TERCEIRA NOTA RELEVANTE SOBRE A EXCLUSÃO DO ESTADO DO RIO GRANDE DO NORTE DO 2º LEILÃO DE ENERGIA DE RESERVA (2016)

As empresas geradoras, transmissoras, distribuidoras, fornecedoras e prestadoras de serviços do setor energético do Estado do Rio Grande do Norte, por meio do SEERN, vêm a público manifestar a sua preocupação com a recente série de acontecimentos envolvendo a continuidade do calendário de leilões federais, incluindo o segundo leilão de energia de reserva de 2016, cancelado na quarta-feira, 14, com base em estudos feitos pela Empresa de Pesquisa Energética (EPE) e o Operador Nacional do Sistema Elétrico (ONS).

O SEERN lamenta tal decisão e acredita que outras decisões intermediárias podem ter contribuído para esse desfecho, tanto que, nas notas relevantes 003 e 004 de 2016, o SEERN já manifestava preocupação quanto ao teor e as consequências da Nota Técnica EPE/NOS 121/2016-r1, que excluía da participação do 2º LER os projetos de geração eólica e solar localizados nos estados da Bahia, Rio Grande do Norte e Rio Grande do Sul, por saturação da atual estrutura das linhas de transmissão.

No caso específico do RN, tal medida teve o agravante de não ter considerado a implantação de um novo barramento de ligação de 500kv (SE Açu III), autorizado em 30/08/2016 pela ANEEL (Resolução Autorizativa nº 6.014).
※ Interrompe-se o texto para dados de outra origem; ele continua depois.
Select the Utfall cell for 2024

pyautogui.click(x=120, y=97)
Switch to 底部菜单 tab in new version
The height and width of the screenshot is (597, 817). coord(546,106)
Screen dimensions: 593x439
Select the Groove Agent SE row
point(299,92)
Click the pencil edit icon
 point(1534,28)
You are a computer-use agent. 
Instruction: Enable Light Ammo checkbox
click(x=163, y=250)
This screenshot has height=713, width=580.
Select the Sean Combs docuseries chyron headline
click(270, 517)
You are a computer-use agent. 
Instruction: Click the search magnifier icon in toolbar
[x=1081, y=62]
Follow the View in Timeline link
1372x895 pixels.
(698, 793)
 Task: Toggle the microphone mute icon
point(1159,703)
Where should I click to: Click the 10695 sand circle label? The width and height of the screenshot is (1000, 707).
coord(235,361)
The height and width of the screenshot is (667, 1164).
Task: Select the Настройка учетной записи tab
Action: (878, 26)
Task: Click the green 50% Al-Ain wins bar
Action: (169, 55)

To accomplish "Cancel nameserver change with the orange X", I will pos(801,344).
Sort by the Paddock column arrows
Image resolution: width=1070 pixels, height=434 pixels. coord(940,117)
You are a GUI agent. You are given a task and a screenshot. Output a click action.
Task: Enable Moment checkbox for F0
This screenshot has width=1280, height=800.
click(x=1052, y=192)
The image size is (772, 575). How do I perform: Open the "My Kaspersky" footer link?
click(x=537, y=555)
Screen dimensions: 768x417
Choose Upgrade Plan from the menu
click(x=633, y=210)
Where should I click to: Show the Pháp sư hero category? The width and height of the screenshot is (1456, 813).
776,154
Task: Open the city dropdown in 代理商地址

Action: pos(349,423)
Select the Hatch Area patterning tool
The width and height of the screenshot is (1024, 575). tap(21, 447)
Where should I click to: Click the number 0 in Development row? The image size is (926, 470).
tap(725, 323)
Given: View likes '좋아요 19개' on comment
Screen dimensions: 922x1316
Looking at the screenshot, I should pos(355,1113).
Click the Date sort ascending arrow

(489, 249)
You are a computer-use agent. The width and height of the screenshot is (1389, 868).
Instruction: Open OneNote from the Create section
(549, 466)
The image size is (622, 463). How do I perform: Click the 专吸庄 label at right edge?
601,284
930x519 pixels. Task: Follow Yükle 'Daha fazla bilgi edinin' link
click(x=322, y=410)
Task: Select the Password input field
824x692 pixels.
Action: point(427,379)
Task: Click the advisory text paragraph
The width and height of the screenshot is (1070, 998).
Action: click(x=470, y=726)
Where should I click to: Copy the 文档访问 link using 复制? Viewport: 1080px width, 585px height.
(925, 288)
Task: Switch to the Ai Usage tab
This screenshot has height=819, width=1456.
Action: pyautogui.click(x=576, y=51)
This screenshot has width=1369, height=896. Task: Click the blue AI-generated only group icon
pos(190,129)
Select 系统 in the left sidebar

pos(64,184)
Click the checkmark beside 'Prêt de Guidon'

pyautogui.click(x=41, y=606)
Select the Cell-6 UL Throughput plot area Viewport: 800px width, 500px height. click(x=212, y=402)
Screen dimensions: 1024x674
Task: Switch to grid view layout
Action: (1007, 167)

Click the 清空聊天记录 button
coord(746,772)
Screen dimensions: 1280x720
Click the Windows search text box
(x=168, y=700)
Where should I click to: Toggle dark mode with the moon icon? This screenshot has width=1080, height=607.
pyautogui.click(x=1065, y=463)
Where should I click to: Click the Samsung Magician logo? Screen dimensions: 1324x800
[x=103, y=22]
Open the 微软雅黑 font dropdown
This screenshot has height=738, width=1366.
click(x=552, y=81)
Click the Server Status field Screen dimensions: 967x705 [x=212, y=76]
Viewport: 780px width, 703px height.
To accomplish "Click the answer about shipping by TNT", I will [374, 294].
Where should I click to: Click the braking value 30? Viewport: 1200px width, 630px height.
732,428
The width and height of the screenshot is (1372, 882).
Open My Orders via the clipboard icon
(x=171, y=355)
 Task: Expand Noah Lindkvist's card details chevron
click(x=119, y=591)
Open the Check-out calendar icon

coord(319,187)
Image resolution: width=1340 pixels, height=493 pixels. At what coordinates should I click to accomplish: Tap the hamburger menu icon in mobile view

A nova estrutura será implantada pela empresa Esperanza Transmissora de Energia S.A., que assumiu parte das obras que eram de responsabilidade da Abengoa. Com isso, gerou-se novo fôlego ao sistema norte-riograndense de transmissão, permitindo a conexão de novos empreendimentos e podendo significar imediatamente 500MW ou mais em oferta no leilão. Soluções semelhantes poderiam igualmente ter permitido a participação aos outros estados afetados pelo mesmo corte.

Diante das reclamações dos estados excluídos, o Governo Federal não considerou viável refazer a tempo os cálculos das margens de escoamento e reinserir os estados excluídos no 2º LER2016. A situação ainda ficou pior diante da proibição, posteriormente, de alterações nas conexões informadas. À época, o governo chegou a cogitar o adiamento do leilão, o que provocou temores sobre “trágicas consequências para a cadeia produtiva de bens e equipamentos, e afugentamento de investidores internacionais”. Por isso, e em prol do interesse nacional, os governos estaduais e as entidades setoriais locais (inclusive este SEERN) arrefeceram na insistência de re-inclusão de seus respectivos territórios no 2º LER2016.

O cancelamento anunciado nesta quarta-feira deixa claro que não foram as pressões dos estados envolvidos as causadoras do novo cenário. O próprio Governo Federal não sentia segurança em realizar um leilão tão atípico. Tanto que a causa divulgada para o cancelamento foi a revisão das previsões de demanda futura de energia no Brasil, feita pela EPE e pelo ONS.

Diante disso, o SEERN acredita que os setores eólico e solar devem reunir esforços e argumentos e insistir pela realização deste leilão de 2016 ainda no primeiro trimestre de 2017, além de outro leilão correspondente ao anual ainda em 2017.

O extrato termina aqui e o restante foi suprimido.